• [WHAT IS REQUIRED]
Take the line with "Click the Hi-Hat Open cymbal icon" as the first and the last line of the data as the end. Write out both and every line between exactly, except pictures.

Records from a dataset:

---*---

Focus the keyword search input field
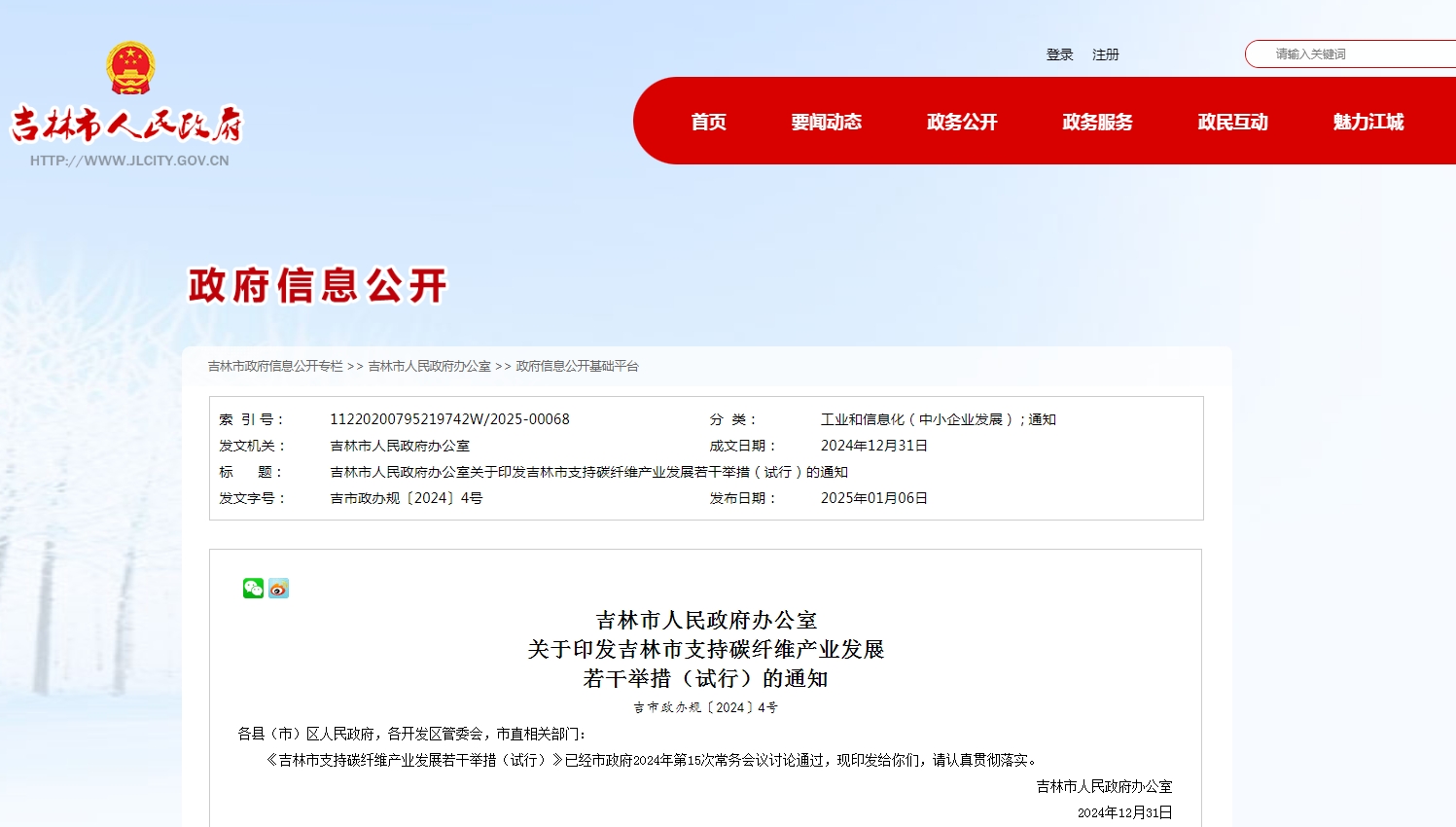Viewport: 1456px width, 827px height. point(1362,54)
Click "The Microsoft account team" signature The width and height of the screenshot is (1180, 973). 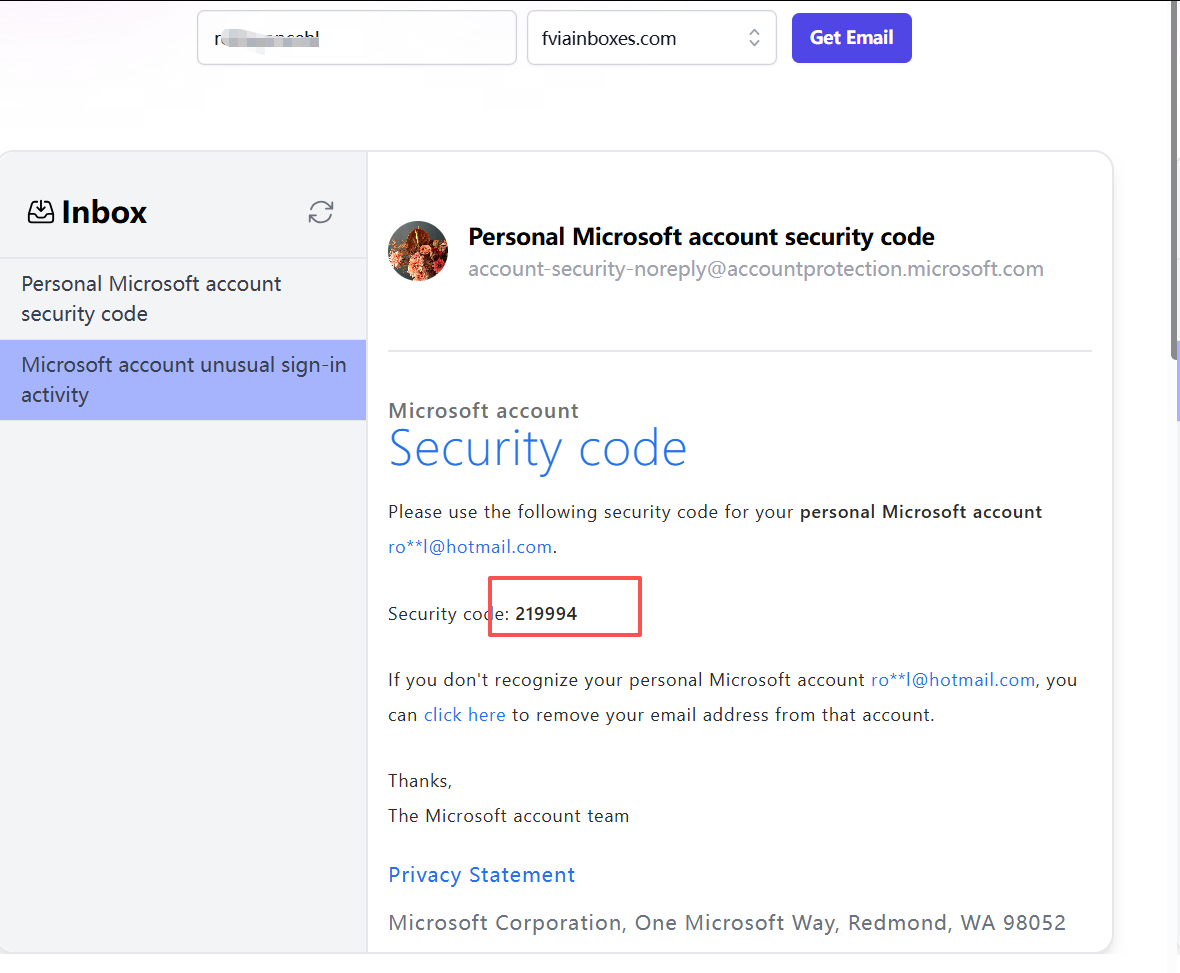(x=508, y=816)
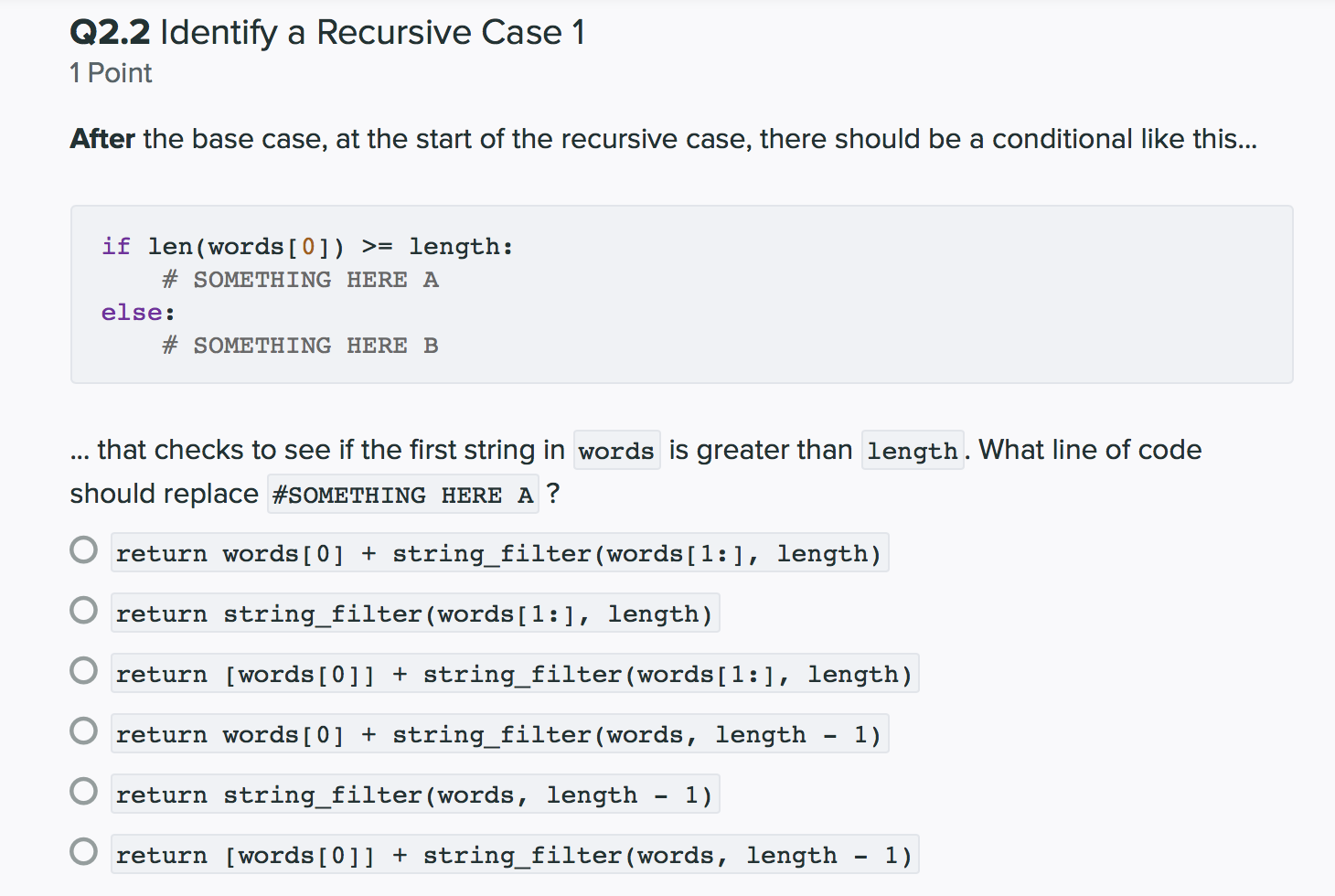The height and width of the screenshot is (896, 1335).
Task: Click the inline #SOMETHING HERE A code snippet
Action: [x=403, y=495]
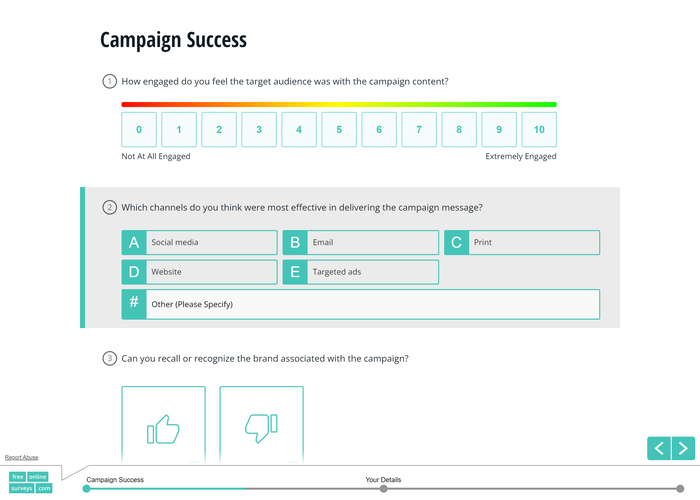Click the letter A option badge
This screenshot has width=700, height=500.
click(x=134, y=242)
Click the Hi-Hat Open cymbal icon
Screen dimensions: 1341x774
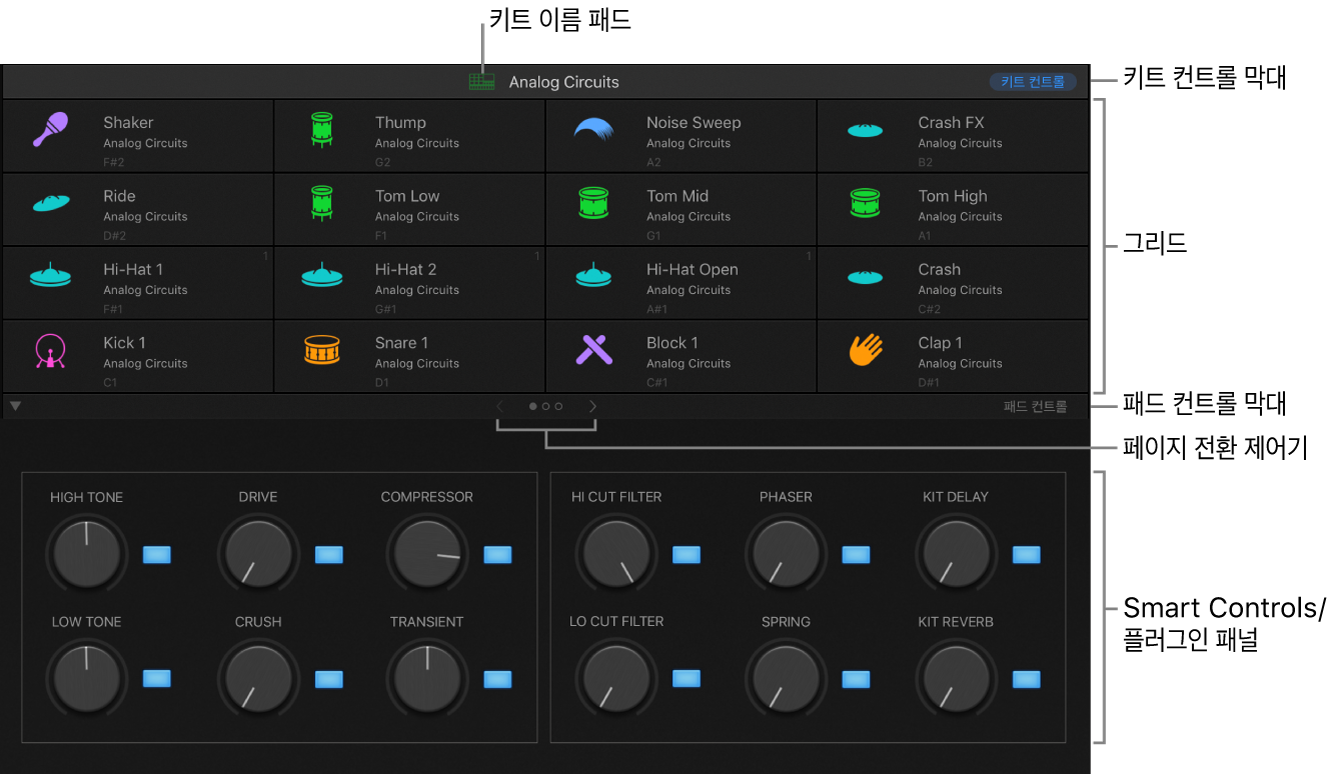593,275
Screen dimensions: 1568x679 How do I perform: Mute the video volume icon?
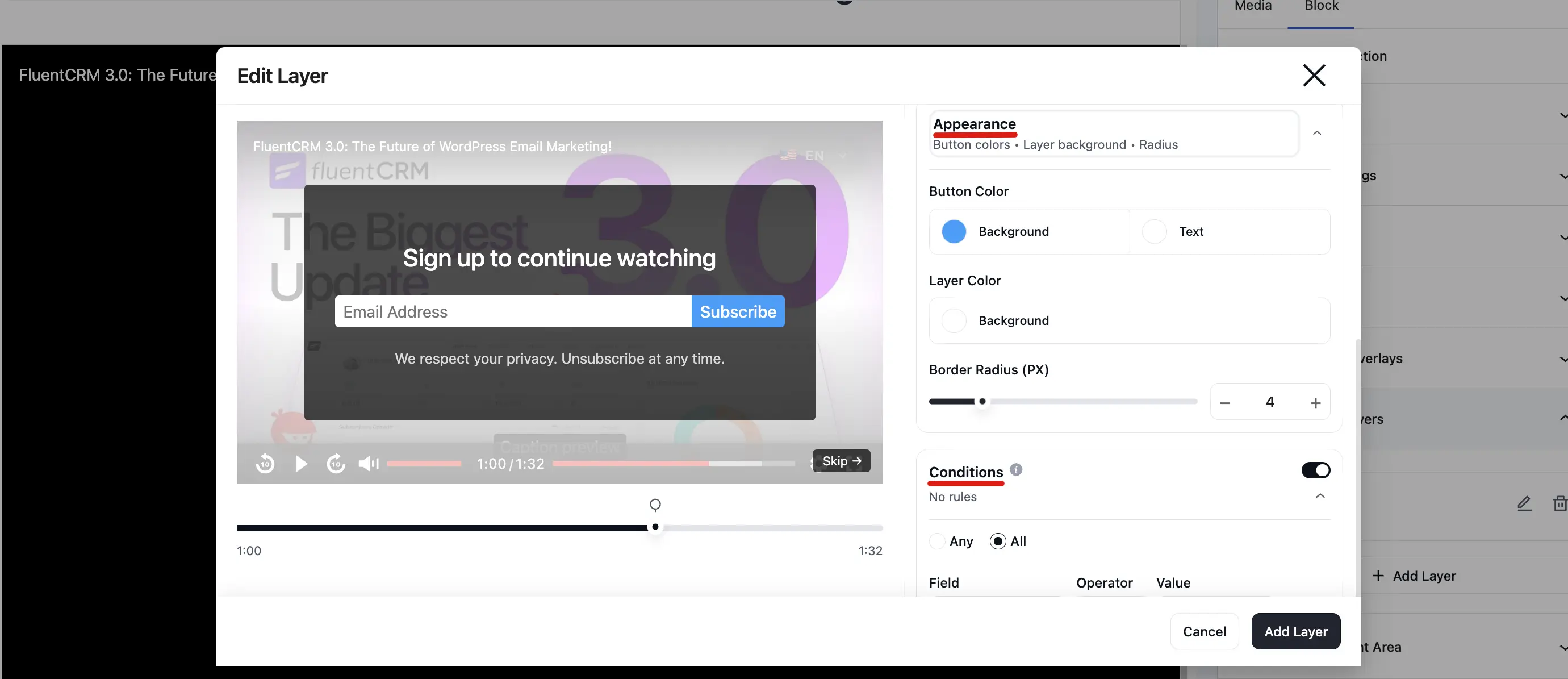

---*---

• [TASK OUTPUT]
Click the Hi-Hat Open cymbal icon
Screen dimensions: 1341x774
593,275
Screen dimensions: 1568x679 How do I perform: Mute the video volume icon?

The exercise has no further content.